Impact: An attacker can reliably bypass the safety alignment of VLMs to elicit restricted, illegal, or policy-violating content (e.g., violence, self-harm, privacy violations, financial harm). Because the vulnerability operates at the internal representation level rather than relying on perception failure, standard input-level textual or visual safety filters are highly likely to be bypassed.

Affected Systems:

• LLaVA-1.5-7B
• ShareGPT4V-7B
• InternVL-Chat-19B
• Other Vision-Language Models (VLMs) relying on an underlying Large Language Model (LLM) backbone for safety alignment.
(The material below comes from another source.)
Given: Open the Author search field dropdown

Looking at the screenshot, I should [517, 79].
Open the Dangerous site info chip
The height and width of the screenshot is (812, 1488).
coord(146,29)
Mitigation Steps: To defend against this vulnerability, implement Jailbreak-Related Shift Removal (JRS-Rem) at inference time (reference implementation available at https://github.com/LeeQueue513/JRS-Rem):

• Pre-compute the Jailbreak Direction: For each model layer, calculate a fixed jailbreak direction vector ($\mathbf{d}^{(\ell)}$). This is the normalized difference between the average representations of a small set of known jailbreak samples and refusal samples.
• Measure Representation Shift: During inference, calculate the image-induced representation shift by comparing the last-token hidden state of the multimodal input against the hidden state of the text-only equivalent.
• Calculate Scalar Projection: Compute the "jailbreak-related shift" by projecting the total image-induced representation shift onto the pre-computed jailbreak direction vector.
• Rectify the Hidden State: During the inference of the first generated token, check if the normalized jailbreak-related shift exceeds a predefined threshold (e.g., $ au = 0.2$). If it does, dynamically subtract the jailbreak-related shift component from the last-token hidden state to steer the model out of the jailbreak state without degrading utility on benign multimodal tasks.